Phil Fisher’s seminal book “Common Stocks and Uncommon Profits” — the first book on my “Mount Rushmore Reading” project for 2017 — was mentioned several times, particularly with regard to Buffett’s thoughts and research on Apple. And Apple, by the way, is now Berkshire’s second-largest common stock holding after Wells Fargo.

[Regarding Apple]: “Obviously it’s very, very, very tech-involved, but it’s a consumer product to a great extent too. And I mean, it has consumer aspects to it. And one of the great books on investing, which I’ve touted before, is one that Phil Fisher wrote back around 1960 or thereabouts, called ‘Common Stocks and Uncommon Profits.’ It had an effect on me. I went out to meet Phil Fisher after reading the book, I found him in this little office in San Francisco. And I recommend any investor read that book. And it’s still in print. And he talks about something called the scuttlebutt method, which made a big impression on me at the time. But I used it a lot, which is essentially going out and finding out as much as you can about how people feel about the products that they … it’s just asking questions, basically. And Apple strikes me as having quite a sticky product and enormously useful product that people would use, and not that I do. Tim Cook’s always kidding me about that. But it’s a decision-based … but again, it gets down to the future earning power of Apple when you get right down to it. And I think Tim has done a terrific job, I think he’s been very intelligent about capital deployment. And I don’t know what goes on inside their research labs or anything of the sort. I do know what goes on in their customers’ minds because I spend a lot of time talking to ‘em…[W]hen I take a dozen kids, as I do on Sundays out to Dairy Queen they’re all holding their Apple, they barely can talk to me except if I’m ordering ice cream or something like that. And then I ask ’em how they live their lives. And the stickiness really is something. I mean, they do build their lives around it, just like you were describing. And the interesting thing is, when they come into … when they come into get a new one, they’re gonna get they overwhelmingly get the same product. I mean, they got their photos on it and, I mean, yeah, I know you can … you can make some shifts and all that. But they love it.”

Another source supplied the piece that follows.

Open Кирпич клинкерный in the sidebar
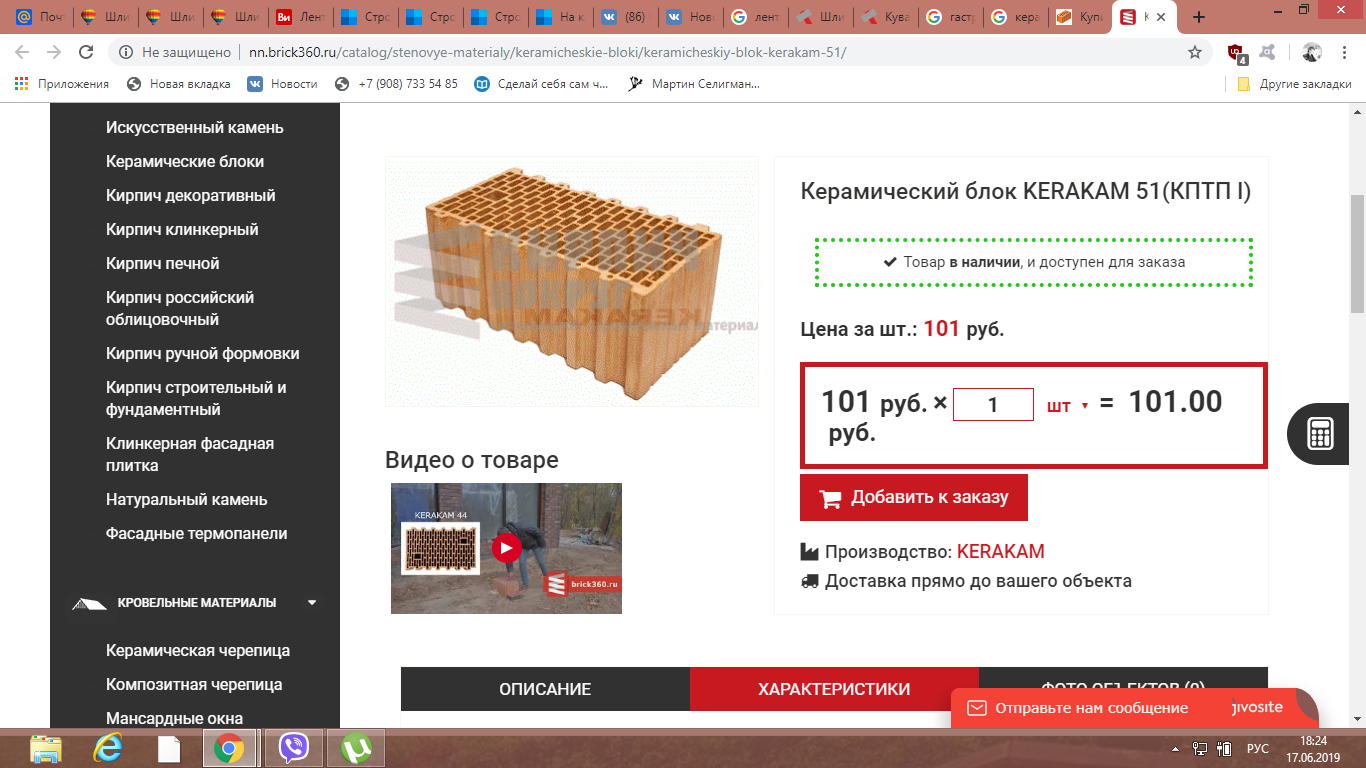tap(182, 229)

“I had learned that [scuttlebutt approach] from Phil Fisher who wrote this great book called ‘Common Stocks and Uncommon Profits.’ And Phil was a remarkable guy. And I first used it back in 1963 when American Express had this great Salad Oil Scandal that people were worried about it bankrupting the company. So I went out to restaurants and saw what people were doing with the American Express card, and I went to banks to see what they were doing with travelers’ checks and everything. And clearly American Express had lost some money from this scandal, but it hadn’t affect their consumer franchise. So I ask people about products all the time. When I take my great-grandchildren to Dairy Queen they bring along friends sometimes. They’ve all got a iPhone and, you know, I ask ’em what they do with it and how … whether they could live without it, and when they trade it in what they’re gonna do with it. And of course, I see when they come to the furniture mart that people have this incredible stickiness with the product. I mean, if they bring in an iPhone, they buy a new iPhone. I mean, it just has that quality. It gets built into their lives. Now, that doesn’t mean something can’t come along that will disrupt it. But the continuity of the product is huge, and the degree to which their lives center around it is huge. And it’s a pretty nice, it’s a pretty nice franchise to have with a consumer product.”

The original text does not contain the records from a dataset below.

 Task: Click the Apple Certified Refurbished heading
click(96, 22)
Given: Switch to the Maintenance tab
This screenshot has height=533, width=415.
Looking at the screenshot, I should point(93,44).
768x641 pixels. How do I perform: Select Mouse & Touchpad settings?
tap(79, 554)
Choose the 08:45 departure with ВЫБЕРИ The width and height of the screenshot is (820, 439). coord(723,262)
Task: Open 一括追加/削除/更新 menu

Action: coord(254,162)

Buffett and Munger are continuously learning and updating their thoughts. Rarely does a month or a year pass in which they don’t kill an idea they previously embraced. In a recent example, Buffett has reversed his skeptical stance on airlines into a multi-billion dollar investment.

[Regarding Buffett’s previous statement that if a capitalist had been present at Kitty Hawk he should’ve shot Orville down.] “That’s so true. He’d a saved him a lot of money. If you look at the last 30 years you can look it up on the internet, I think there have been almost 100 airline bankruptcies. I mean, that is a lot. So it’s true that the airlines had a bad first century. I mean, they’re kinda like the Chicago Cubs, you know, everybody had a bad century now and then. And they got that century out of the way, I hope. But it’s, it’s been a disaster for capital. I mean, it’s got glamour to it so you can always get guys to put some money up for an airline. And you can go to the internet and look at 100 of them that failed then, and all of them now that are operating, you know, with the exception, Southwest, I mean, the — they’ve been through bankruptcy. And I bought into one called U.S. Air, that was my previous investment in the late 1980s. Ed Colodny, who was the CEO, came out here. We had dinner at Gorat’s and I gave him $358 million, and it disappeared almost before we finished dinner. I mean, the airline … U.S. Air had some favored routes, but Southwest was coming at ’em over time. And I tried to sell that stock at $0.50 on the dollar … it was a preferred stock. Fortunately, I wasn’t able to do it, and then they had this blip so we actually made quite a bit of money. I mean, we’re one for one on airlines, actually, but not because we were smart. And then it went bankrupt twice afterwards, U.S. Air did. It’s part of American Air now.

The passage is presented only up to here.